Pernyataan itu menurutnya, beriringan dengan Pasal 29 dan Pasal 48 Undang-Undang Nomor 6 Tahun 2014 Tentang Desa, yang menyebutkan larangan bagi Kepala Desa dan Perangkat Desa yang terdiri Sekretaris Desa, Pelaksana Kewilayahan, dan Pelaksana Teknis, untuk menjadi pengurus Partai Politik dan ikut serta atau terlibat dalam kampanye Pilkada.
“Jika ditemukan Kepala Desa maupun Perangkat Desa yang melanggar dengan bukti pelanggaran yang kuat, maka jajaran Bawaslu tidak segan-segan melakukan penindakan pelanggaran,” tegasnya.
Ia menjelaskan, penindakan pelanggaran terhadap kegiatan politik praktis kepala desa atau perangkat desa, termasuk kategori pelanggaran hukum lainnya.
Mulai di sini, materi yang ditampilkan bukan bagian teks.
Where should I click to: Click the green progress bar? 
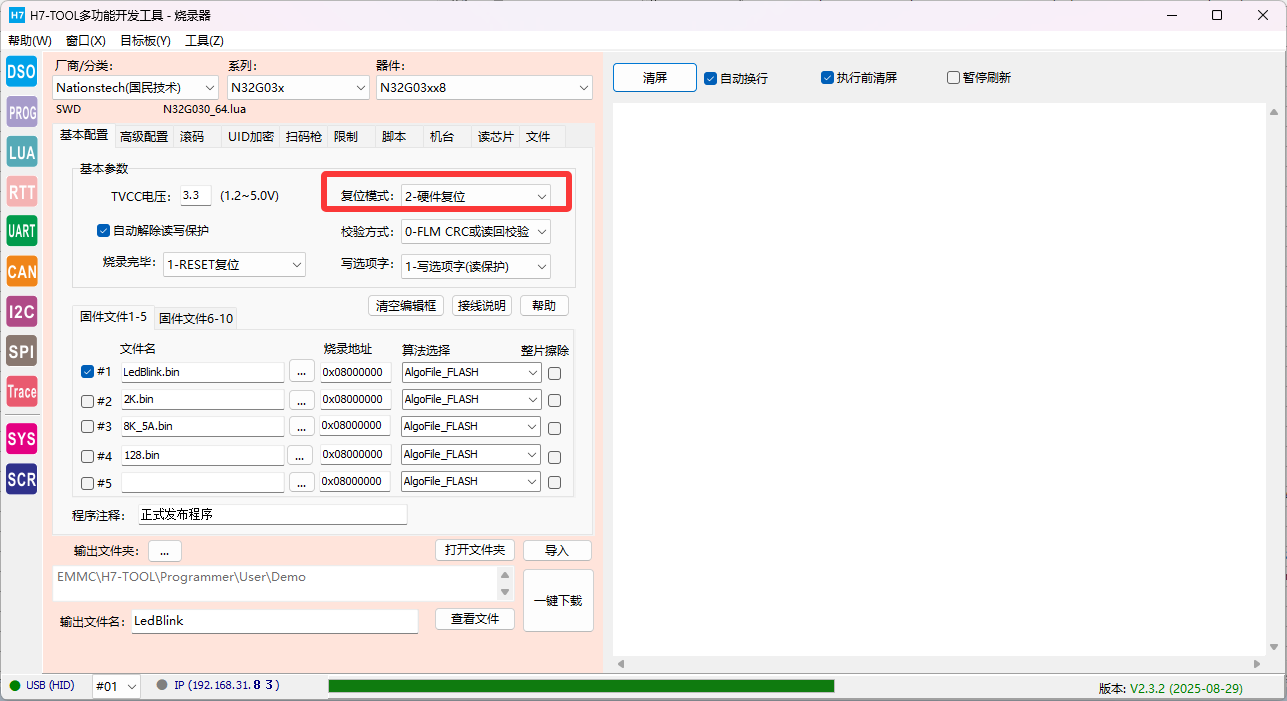pyautogui.click(x=580, y=686)
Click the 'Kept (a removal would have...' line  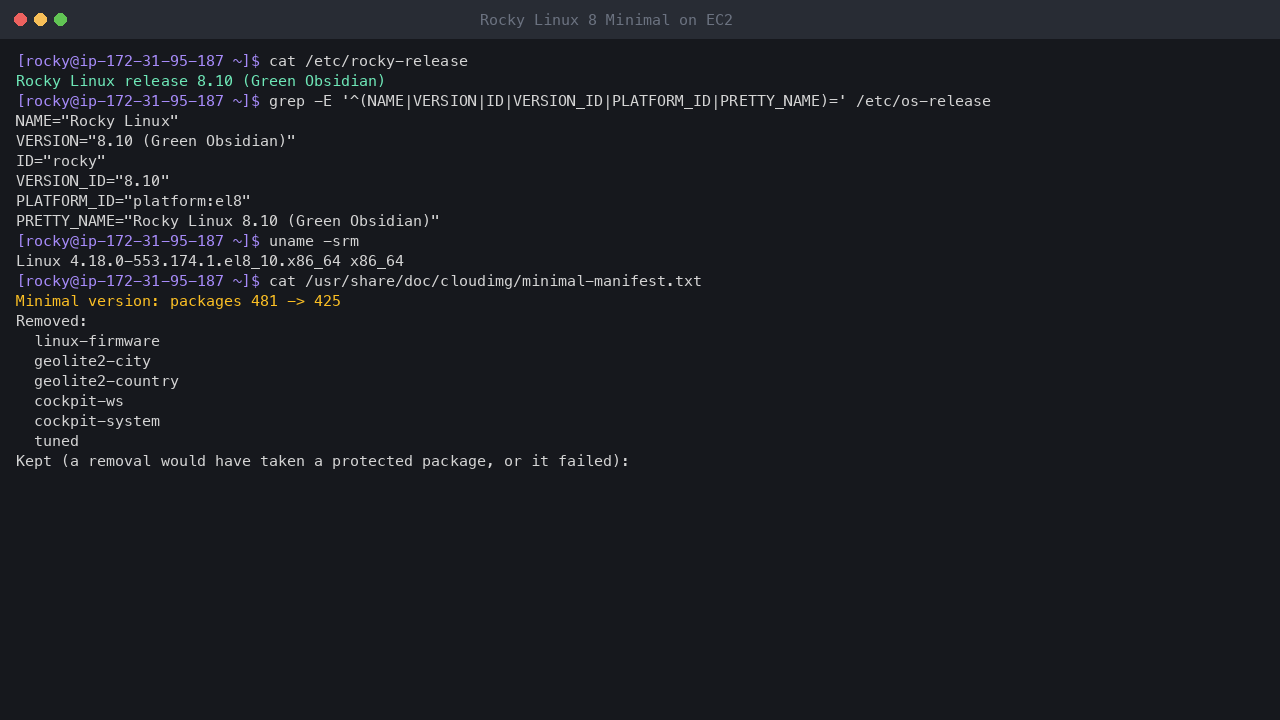point(323,461)
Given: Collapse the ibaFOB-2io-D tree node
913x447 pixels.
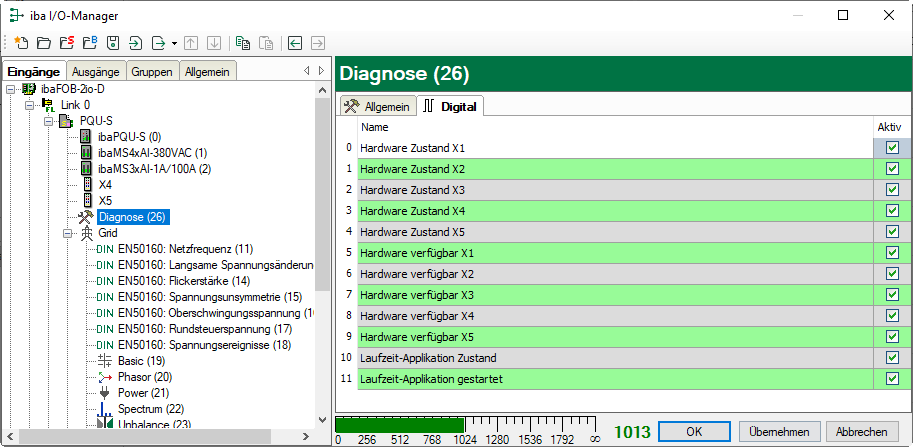Looking at the screenshot, I should [10, 89].
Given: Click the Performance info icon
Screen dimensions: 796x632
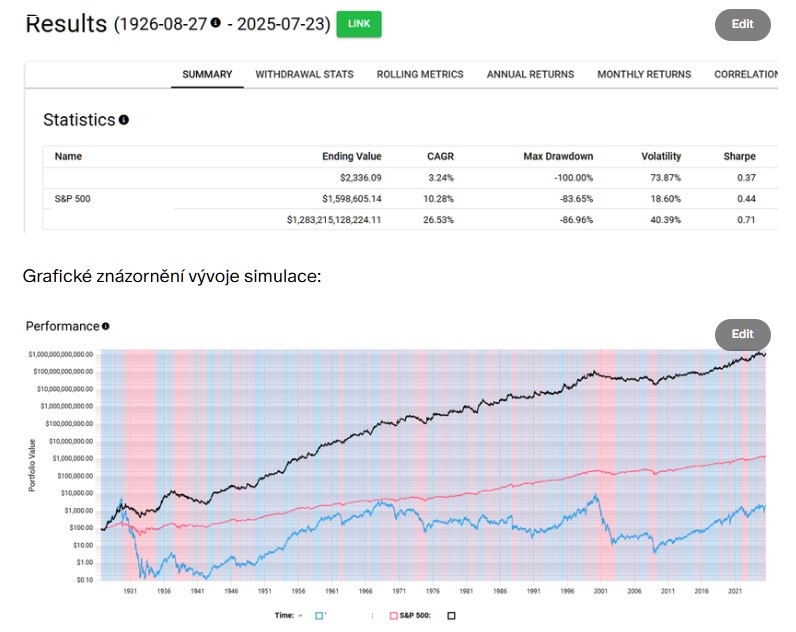Looking at the screenshot, I should click(x=105, y=326).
Sehingga eksekusi atas pelanggaran, bukan di tangan Bawaslu tetapi pada instansi lain yang berwenang berupa sanksi administratif sesuai Undang-Undang Desa.
“Hasil penindakan pelanggaran, menghasilkan rekomendasi yang diteruskan kepada atasan Kepala Desa, yakni Bupati dengan melampirkan kajian pelanggaran disertai bukti-bukti terkait,” sebutnya.
Ia juga menerangkan, selain berdimensi pelanggaran hukum lainnya, kegiatan politik praktis atau pelanggaran kepala desa dalam Pilkada, juga dapat berkonsekuensi pelanggaran pidana pemilihan. Pidana pemilihan, berawal dari laporan atau temuan dugaan pelanggaran untuk dibahas dalam Sentra Penegakan Hukum Terpadu (Gakkumdu) yang beranggotakan Bawaslu, Kepolisian, dan Kejaksaan.
“Hal ini merujuk Pasal 71 ayat (1) Undang-Undang Pemilihan, bahwa Kepala Desa dilarang membuat keputusan dan/atau tindakan yang menguntungkan atau merugikan salah satu pasangan calon,” terangnya.
Menurutnya, tindakan Kepala Desa yang mengajak warganya agar mendukung atau memilih pasangan calon kepala daerah tertentu, merupakan tindakan pelanggaran. Apalagi menggunakan fasilitas desa atau fasilitas jabatannya.
“Akan tetapi, pelanggaran tersebut harus dibuktikan lebih dahulu,” sebutnya.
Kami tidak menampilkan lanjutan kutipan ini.